• [Предложенный отрывок]:
Но больше всего, пожалуй, я боялся за свои музыкальные руки во время
транспортировки орудия. В этом случае приходится полностью полагаться на
ювелирную работу водителя «Урала», который должен аккуратно завести
фаркоп артиллерийского тягача под станину орудия, после чего солдаты
пристегнут гаубицу к автомобилю. Все это время, пока водитель сдает
назад, расчет держит станину орудия на уровне фаркопа и молится Господу
Богу, чтобы водила не сдал назад слишком резко. В этом случае травма
просто неизбежна, причем оторванные пальцы здесь абсолютно не в счет -
речь идет о куда более серьезных травмах. Однако, для меня и потеря
пальцев всегда была смерти подобна.

Только теперь, спустя четверть века, я понял, какой поистине царский
подарок сделал мне Ра в армии, поставив пианино прямо в казарме учебки.
Это просто какая-то мистика: ну откуда, спрашивается мог взяться в
Ишиме, в артполку точно такой же инструмент «Petrof», как у моих
родителей в Хабаровске? Мало того, дорогой чешский инструмент с немецкой
механикой сохранился в прекрасном состоянии, находясь под неусыпной
охраной сержантов учебки, которые надежнее церберов охраняли его от
быдловатой солдатни. Таким образом, мое безбедное существование в учебке
было обеспечено самим Провидением до конца срока обучения. Как только
звучала команда «Отбой» вокруг инструмента собирались все сержанты
учебки и дембеля «постоянки»; я, как Божество с Олимпа, спускался вниз
со своей панцирной койки на втором ярусе, садился за инструмент и
начинал священнодействовать над клавишами, наполняя духовное и
физическое пространство казармы, которое буддисты называют «акашей»,
божественными звуками фортепиано. К счастью, за время студенческих
подработок в барнаульских ресторанах я сформировал такой увесистый
репертуар классической и эстрадной музыки, что мог без труда играть 4
часа подряд. Молва о «чудо-музыканте» вскоре разнеслась по всему полку,
и я начал купаться в лучах славы, наслаждаясь всеобщим уважением и
любовью. И только один человек стал ненавидеть меня еще больше, всеми
фибрами души; съедаемый комплексом «Сальери», он искренне желал, чтобы
мне оторвало руку, а лучше две, или чтобы я где-нибудь окочурился от
холода. Этим человеком был Юра Мезенцев.

Однажды, во время послеобеденного отдыха наши сержанты попросили меня
сыграть что-нибудь для души. Я сел за инструмент и сыграл попурри на
тему «Битлз». В это самое время в казарму зашел старшина батареи Уколов,
который замер возле двери и оцепенело уставился на меня- он явно не
ожидал услышать такое музыкальное чудо в казарме. Когда я закончил
играть, он помолчал некоторое время, а потом громко, чтобы все слышали,
сказал Мезенцеву: «Чтобы этого человека ты больше не ставил в наряды! Не
для того Бог дал ему такой талант, чтобы он таскал параши в столовой. Я
вообще удивляюсь, что он делает в нашем дурдоме!» Я только успел
заметить, как нехорошо загорелся глаз и скривилось нервическое лицо
Мезенцева. Стало ясно, что с этого момента мне объявлена тайная,
беспощадная война, виной которой - обыкновенная человеческая зависть.

• [Предоставленные данные]:
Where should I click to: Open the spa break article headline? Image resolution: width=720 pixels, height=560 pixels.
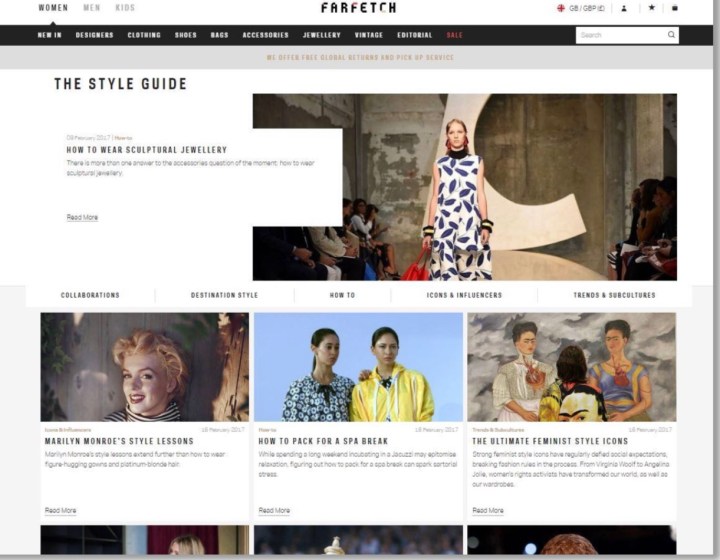click(323, 440)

• [Задание]:
Ответьте на вопросы по отрывку:
(a) Какой марки было пианино в казарме учебки?
(b) Сколько часов подряд рассказчик мог без труда играть благодаря своему репертуару?
(c) Что сыграл рассказчик, когда в казарму зашел старшина батареи Уколов?
Данные не связаны с отрывком и приводятся как отдельный материал.

• [Полный ответ]:
(a) «Petrof».
(b) 4 часа.
(c) Попурри на тему «Битлз».